■ **Material provided**
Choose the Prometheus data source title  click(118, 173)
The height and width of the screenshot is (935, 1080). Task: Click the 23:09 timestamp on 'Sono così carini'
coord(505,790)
==
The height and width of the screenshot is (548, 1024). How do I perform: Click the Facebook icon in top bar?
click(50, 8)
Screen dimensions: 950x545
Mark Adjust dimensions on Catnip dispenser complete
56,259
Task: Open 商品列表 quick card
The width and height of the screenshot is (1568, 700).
...
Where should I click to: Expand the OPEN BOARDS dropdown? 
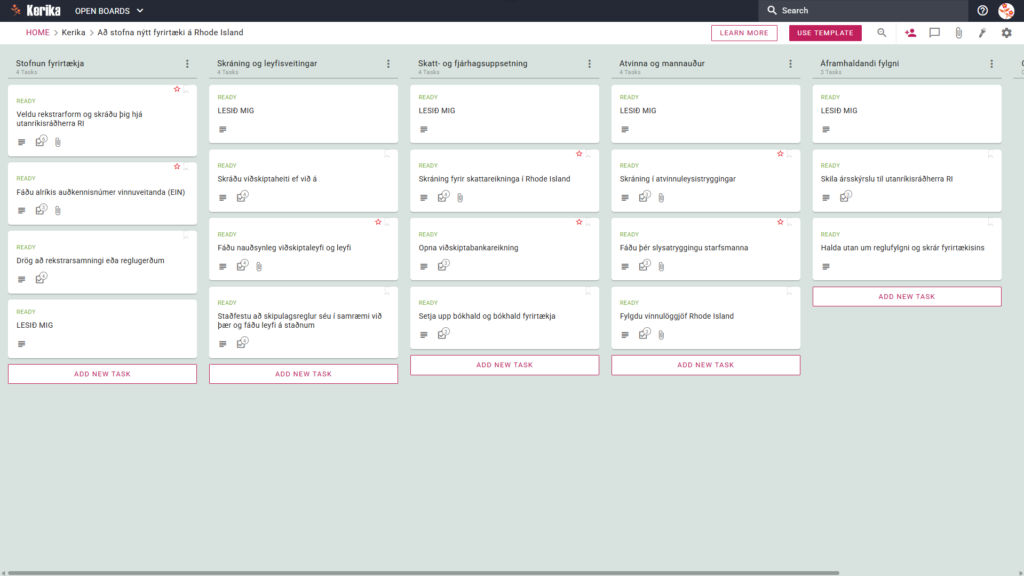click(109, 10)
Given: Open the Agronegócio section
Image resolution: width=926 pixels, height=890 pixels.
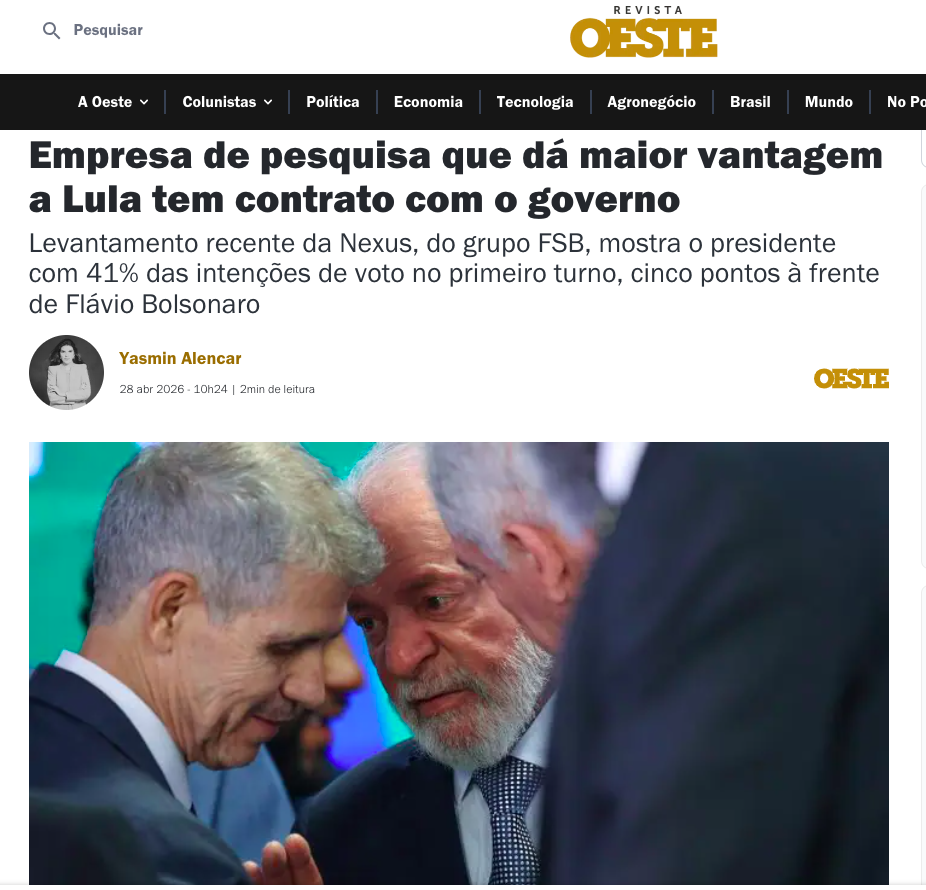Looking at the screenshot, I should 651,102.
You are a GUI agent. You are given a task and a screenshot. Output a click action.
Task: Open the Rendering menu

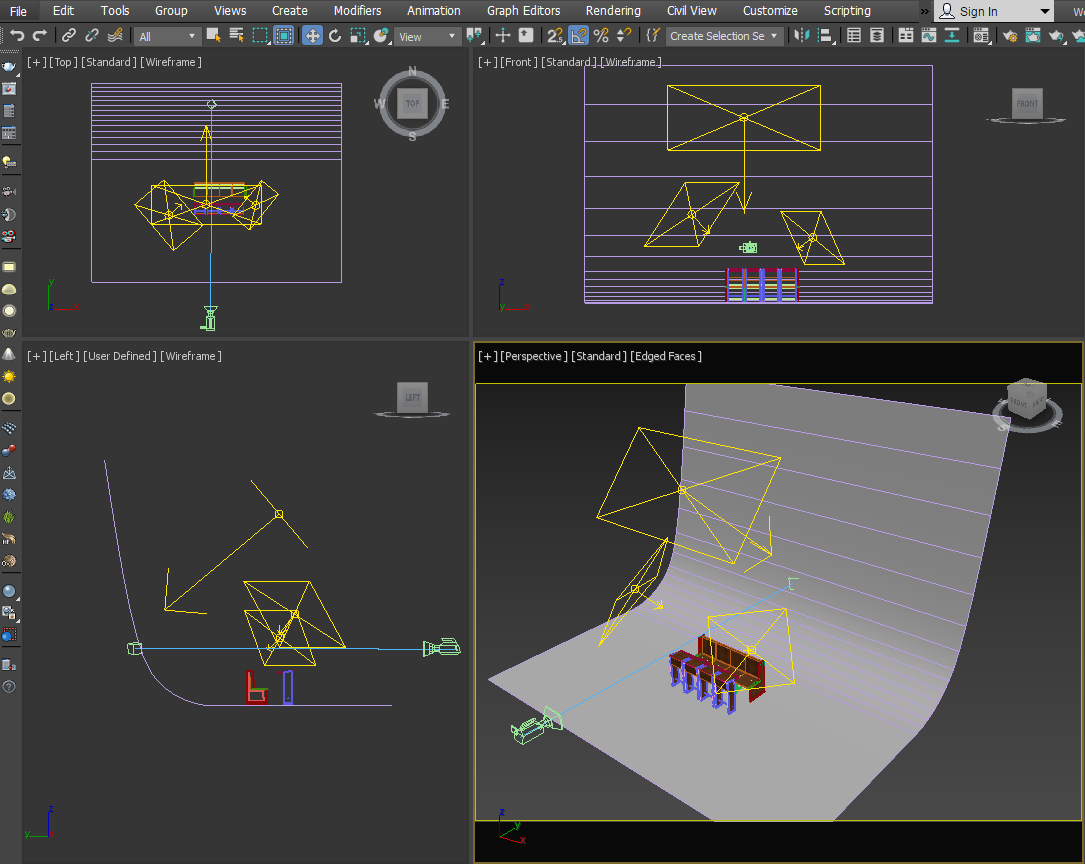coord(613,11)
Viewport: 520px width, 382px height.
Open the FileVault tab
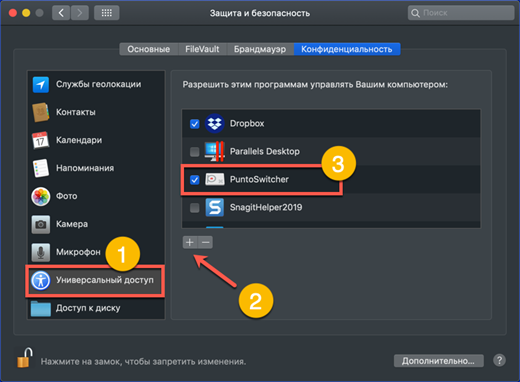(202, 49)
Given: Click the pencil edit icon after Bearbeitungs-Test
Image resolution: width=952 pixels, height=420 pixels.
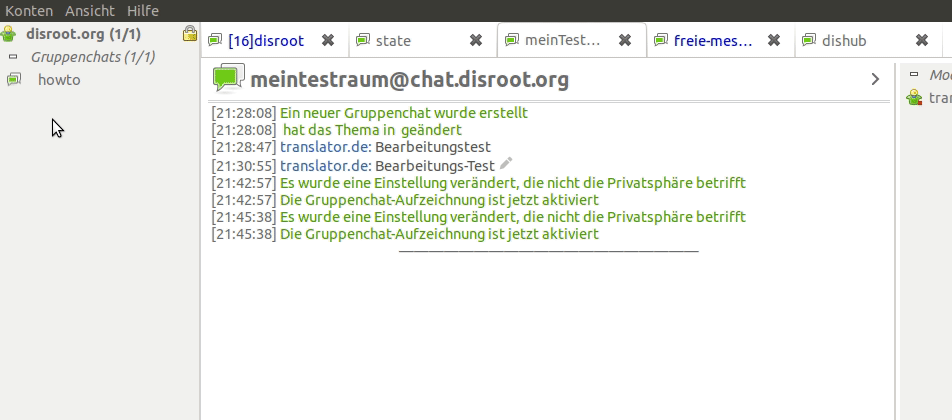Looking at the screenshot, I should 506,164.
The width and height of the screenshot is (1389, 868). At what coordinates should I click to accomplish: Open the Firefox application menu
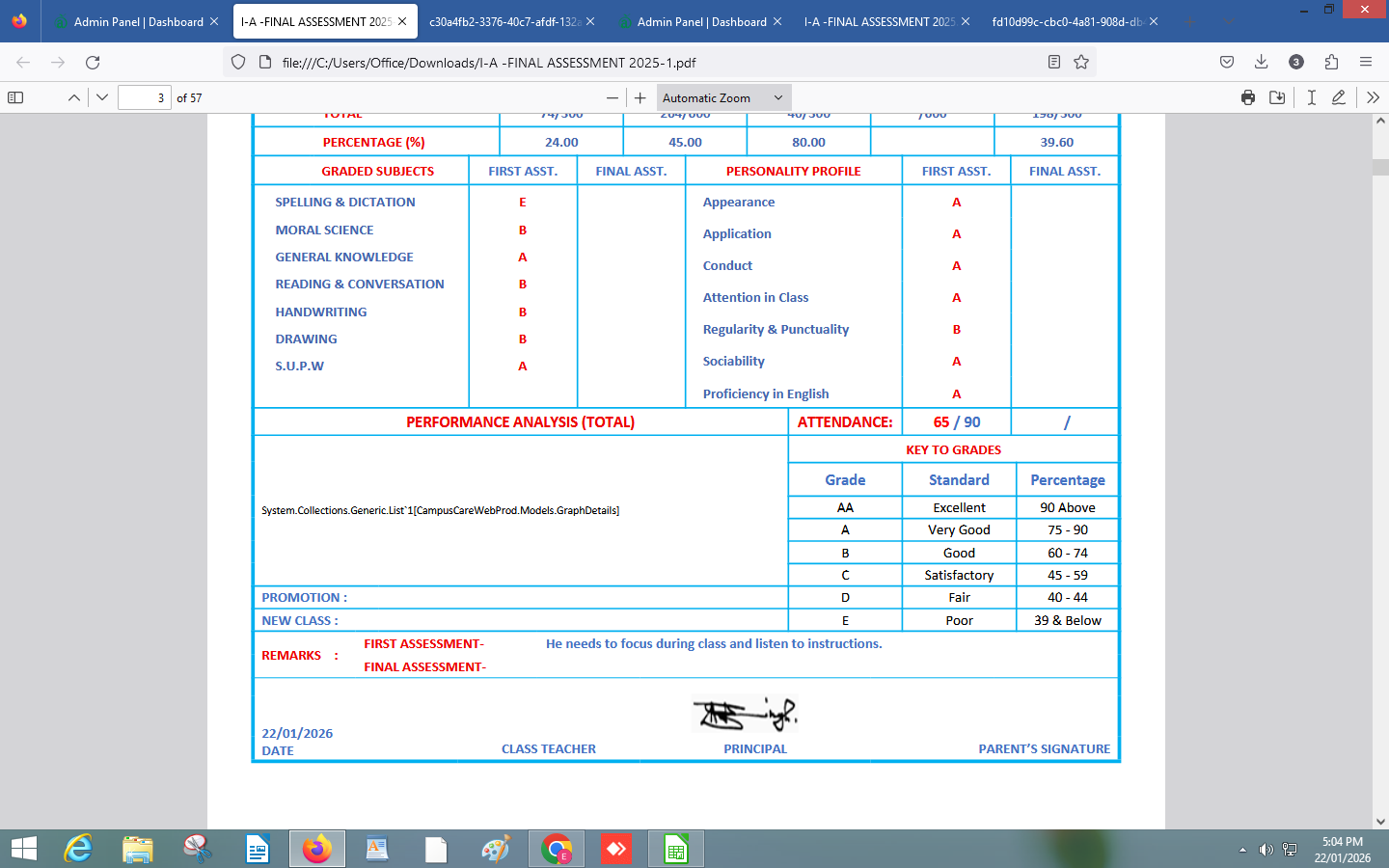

■ **Required action**
Reproduce exactly the lines above that run from the one with "Given: Open the Agronegócio section" to the one with "The width and height of the screenshot is (1389, 868).", both included, leaving pictures out.

■ **Expected answer**
Given: Open the Agronegócio section
Image resolution: width=926 pixels, height=890 pixels.
Looking at the screenshot, I should 651,102.
You are a GUI agent. You are given a task and a screenshot. Output a click action.
Task: Open the Rendering menu

coord(613,11)
Viewport: 520px width, 382px height.
Open the FileVault tab
(202, 49)
Given: Click the pencil edit icon after Bearbeitungs-Test
Image resolution: width=952 pixels, height=420 pixels.
Looking at the screenshot, I should 506,164.
The width and height of the screenshot is (1389, 868). At what coordinates should I click to accomplish: Open the Firefox application menu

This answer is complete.